Re: [RFC][PATCH 5/6] x86/topo: Fix SNC topology mess

From: Tim Chen

Date: Thu Feb 26 2026 - 17:11:55 EST


On Thu, 2026-02-26 at 11:00 -0800, Tim Chen wrote:
> On Fri, 2026-02-27 at 01:07 +0800, Chen, Yu C wrote:
> > Hi Peter,
> >
> > On 2/26/2026 6:49 PM, Peter Zijlstra wrote:
> > > + int u = __num_nodes_per_package;
> >
> > Yes, this is much simpler, thanks for the patch!
> >
> > > + long d = 0;
> > > + int x, y;
> > > +
> > > + /*
> > > + * Is this a unit cluster on the trace?
> > > + */
> > > + if ((i / u) == (j / u))
> > > + return node_distance(i, j);
> >
> > If the number of nodes per package is 3, we assume that
> > every 3 consecutive nodes are SNC siblings (on the same
> > trace):node0, node1, and node2 are SNC siblings, while
> > node3, node4, and node5 form another group of SNC siblings.
> >
> > I have a curious thought: could it be possible that
> > node0, node2, and node4 are SNC siblings, and node1,
> > node3, and node5 are another set of SNC siblings instead?
> >
> > Then I studied the code a little more, node ids are dynamically
> > allocated via the acpi_map_pxm_to_node, so the assignment of node
> > ids depends on the order in which each processor affinity structure
> > is listed in the SRAT table. For example, suppose CPU0 belongs to
> > package0 and CPU1 belongs to package1, but their entries are placed
> > consecutively in the SRAT. In this case, the Proximity Domain of
> > CPU0 would be mapped to node0 via acpi_map_pxm_to_node, and CPU1’s
> > Proximity Domain would be assigned node1. The logic above would
> > then treat them as belonging to the same package, even though they
> > are physically in different packages.

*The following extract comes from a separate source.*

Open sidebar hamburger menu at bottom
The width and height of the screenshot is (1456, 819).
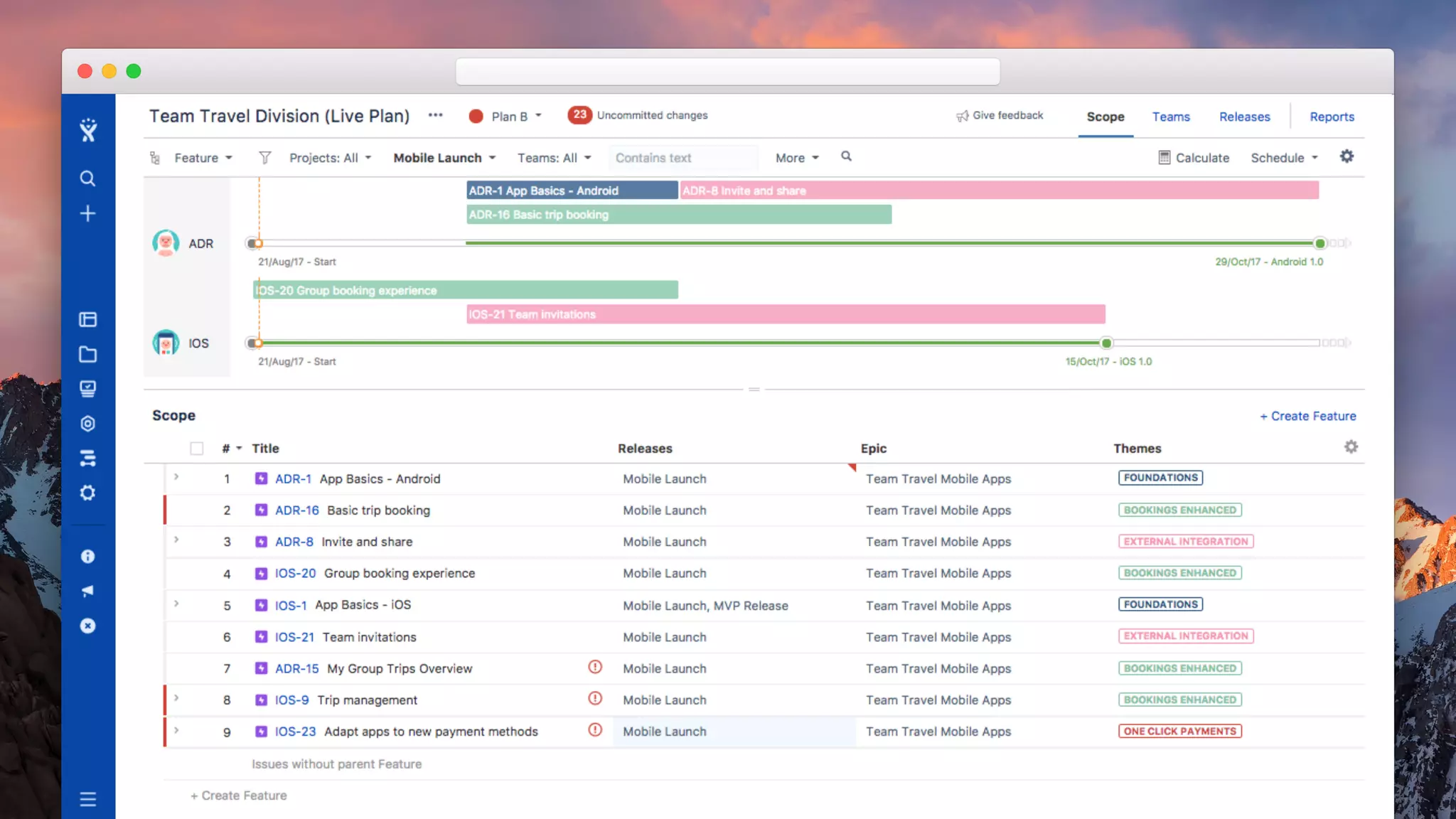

However, I believe such a
> > scenario is unlikely to occur in practice in the BIOS and if it
> > happens it should be a BIOS bug if I understand correctly.
> >
> >
>
> May be a good idea to sanity check that the nodes in the first unit cluster
> has the same package id and give a WARNING if that's not the case.
>
Perhaps something like below

Tim

---
diff --git a/arch/x86/kernel/smpboot.c b/arch/x86/kernel/smpboot.c
index d97f8f4e014c..38384ea5253a 100644
--- a/arch/x86/kernel/smpboot.c
+++ b/arch/x86/kernel/smpboot.c
@@ -511,6 +511,24 @@ static int slit_cluster_distance(int i, int j)
int u = __num_nodes_per_package;
long d = 0;
int x, y;
+ static int valid_slit = 0;
+
+ if (valid_slit == -1)
+ return node_distance(i, j);
+
+ if (valid_slit == 0) {
+ /* Check first nodes in package are grouped together consecutively */
+ for (x = 0; x < u-1 ; x++) {
+ if (topology_physical_package_id(x) !=
+ topology_physical_package_id(x+1)) {
+ pr_warn("Expect nodes %d and %d to be in the same package",
+ x, x+1);
+ valid_slit = -1;
+ return node_distance(i, j);
+ }
+ }
+ valid_slit = 1;
+ }

/*
* Is this a unit cluster on the trace?